Extract each line holding the word "agent" from the entries.

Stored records
= Beginning of Section =

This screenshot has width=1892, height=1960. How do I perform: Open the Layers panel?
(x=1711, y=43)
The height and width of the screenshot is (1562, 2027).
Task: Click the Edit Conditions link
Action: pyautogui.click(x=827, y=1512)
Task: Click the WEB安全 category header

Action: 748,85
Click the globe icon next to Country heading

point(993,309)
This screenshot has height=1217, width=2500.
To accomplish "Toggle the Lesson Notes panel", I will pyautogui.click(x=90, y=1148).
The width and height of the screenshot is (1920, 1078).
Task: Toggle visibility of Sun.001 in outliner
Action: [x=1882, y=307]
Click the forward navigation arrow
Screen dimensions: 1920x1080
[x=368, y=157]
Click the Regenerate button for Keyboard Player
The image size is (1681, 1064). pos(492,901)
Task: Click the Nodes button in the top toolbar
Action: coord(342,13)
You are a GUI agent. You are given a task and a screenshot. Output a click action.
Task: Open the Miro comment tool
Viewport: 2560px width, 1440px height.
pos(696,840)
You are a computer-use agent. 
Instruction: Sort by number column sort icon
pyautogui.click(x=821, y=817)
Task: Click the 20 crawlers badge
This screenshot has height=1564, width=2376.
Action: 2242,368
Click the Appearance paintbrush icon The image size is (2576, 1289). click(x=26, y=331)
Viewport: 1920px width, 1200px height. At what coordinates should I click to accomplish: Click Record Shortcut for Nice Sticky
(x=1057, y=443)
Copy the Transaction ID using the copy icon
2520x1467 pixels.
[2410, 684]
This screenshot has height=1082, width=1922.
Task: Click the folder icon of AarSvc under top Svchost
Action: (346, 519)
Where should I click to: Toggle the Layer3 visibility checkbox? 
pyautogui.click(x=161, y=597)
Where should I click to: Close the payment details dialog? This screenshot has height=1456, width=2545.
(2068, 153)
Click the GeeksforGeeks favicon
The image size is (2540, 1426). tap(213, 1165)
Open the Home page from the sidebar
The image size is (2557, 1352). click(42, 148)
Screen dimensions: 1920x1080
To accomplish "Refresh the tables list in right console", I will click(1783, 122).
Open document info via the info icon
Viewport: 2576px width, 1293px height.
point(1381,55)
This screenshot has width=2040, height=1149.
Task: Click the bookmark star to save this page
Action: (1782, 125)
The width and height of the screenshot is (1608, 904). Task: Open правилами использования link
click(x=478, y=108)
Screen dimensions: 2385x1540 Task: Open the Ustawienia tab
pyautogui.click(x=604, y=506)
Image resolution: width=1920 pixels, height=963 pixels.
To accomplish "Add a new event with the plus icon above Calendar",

= End of Section =

Result below
You are a GUI agent. You are given a task and a screenshot. Output a click action.
You are a computer-use agent. 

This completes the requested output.